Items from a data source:

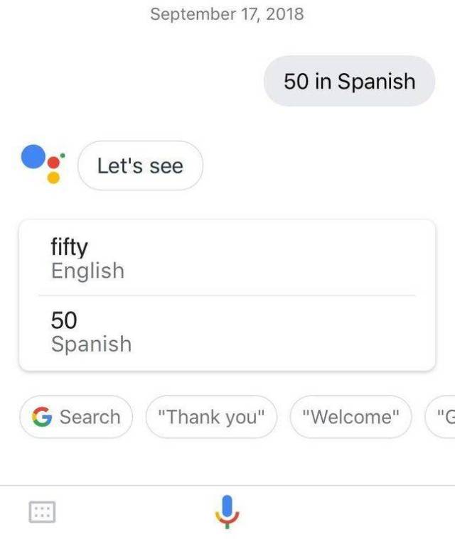Tap the cut-off suggestion chip at right edge

[x=441, y=417]
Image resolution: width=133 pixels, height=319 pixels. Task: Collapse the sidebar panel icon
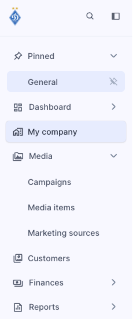(116, 16)
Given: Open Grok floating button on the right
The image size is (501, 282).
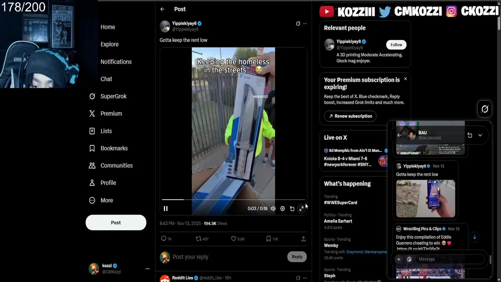Looking at the screenshot, I should [485, 109].
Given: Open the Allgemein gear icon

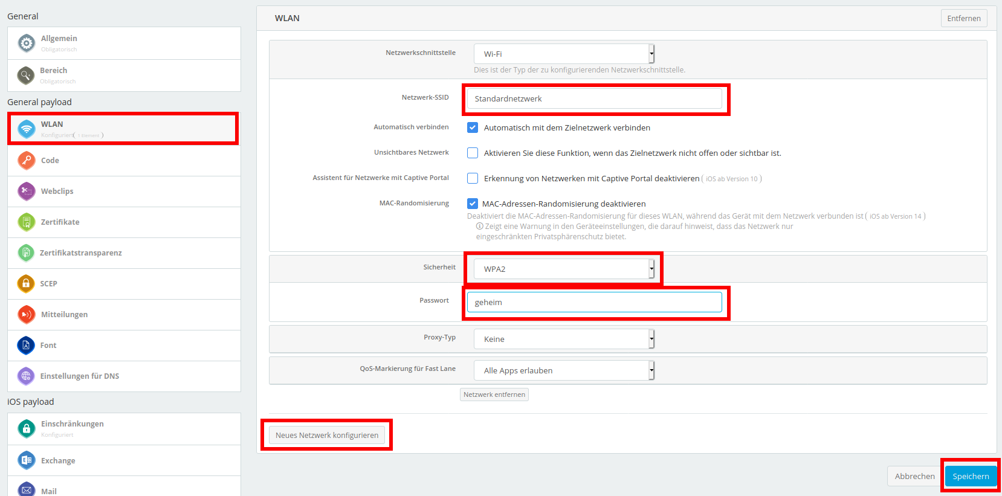Looking at the screenshot, I should tap(27, 43).
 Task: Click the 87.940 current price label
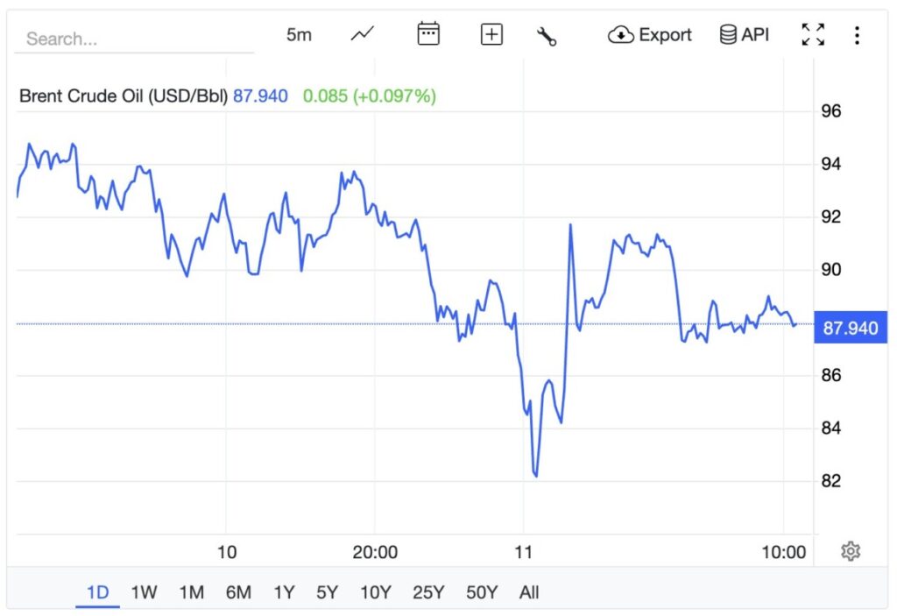click(850, 329)
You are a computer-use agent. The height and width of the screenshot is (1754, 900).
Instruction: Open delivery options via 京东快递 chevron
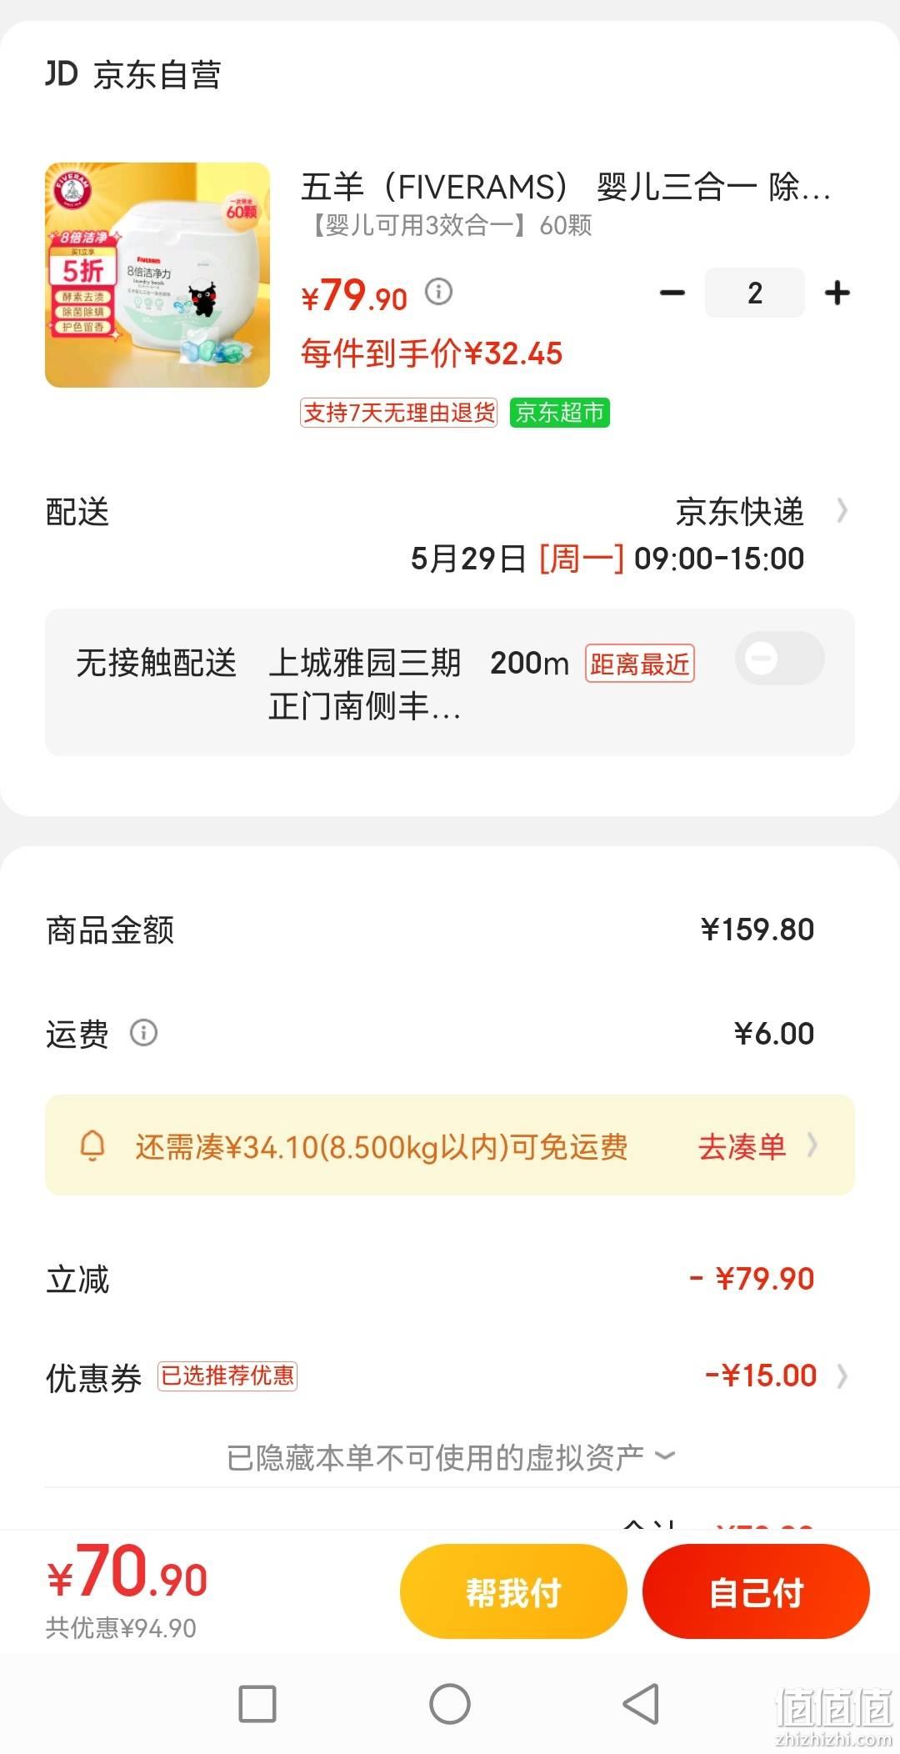click(842, 510)
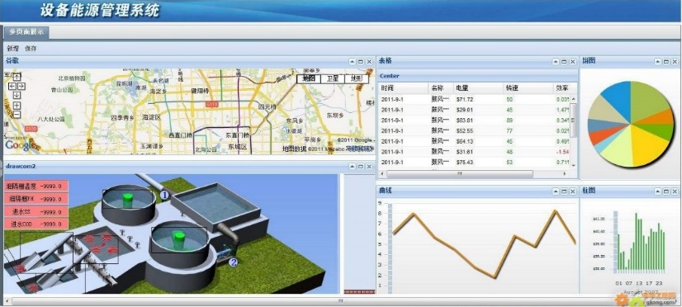Pan the map right using the arrow

21,86
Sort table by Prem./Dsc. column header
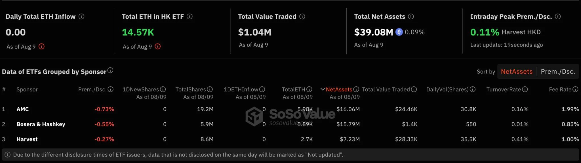 coord(92,89)
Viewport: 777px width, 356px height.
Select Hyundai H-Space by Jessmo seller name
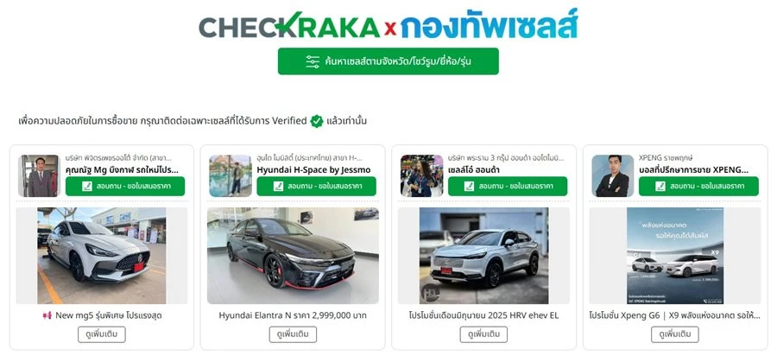[x=313, y=170]
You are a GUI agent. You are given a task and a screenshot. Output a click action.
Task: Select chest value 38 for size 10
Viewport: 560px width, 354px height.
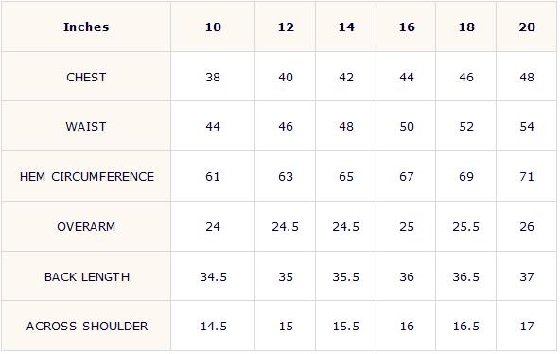pyautogui.click(x=213, y=78)
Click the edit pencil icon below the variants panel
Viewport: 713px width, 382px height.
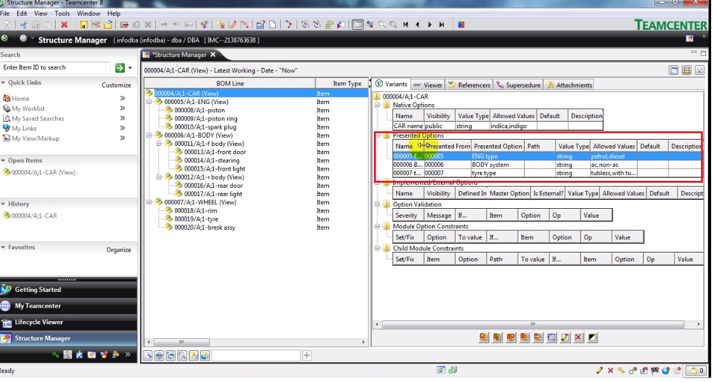(x=565, y=338)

== Try it ==
Within the entries above, the lines from the one containing "Image resolution: width=133" through the one containing "You are a computer-use" are to be transcribed exactly, ends included, pictures excluded.

== Your solution ==
Image resolution: width=133 pixels, height=319 pixels. Task: Collapse the sidebar panel icon
(116, 16)
Given: Open Grok floating button on the right
The image size is (501, 282).
Looking at the screenshot, I should [485, 109].
Given: Open the Allgemein gear icon

Looking at the screenshot, I should tap(27, 43).
 Task: Click the 87.940 current price label
click(850, 329)
You are a computer-use agent. The height and width of the screenshot is (1754, 900).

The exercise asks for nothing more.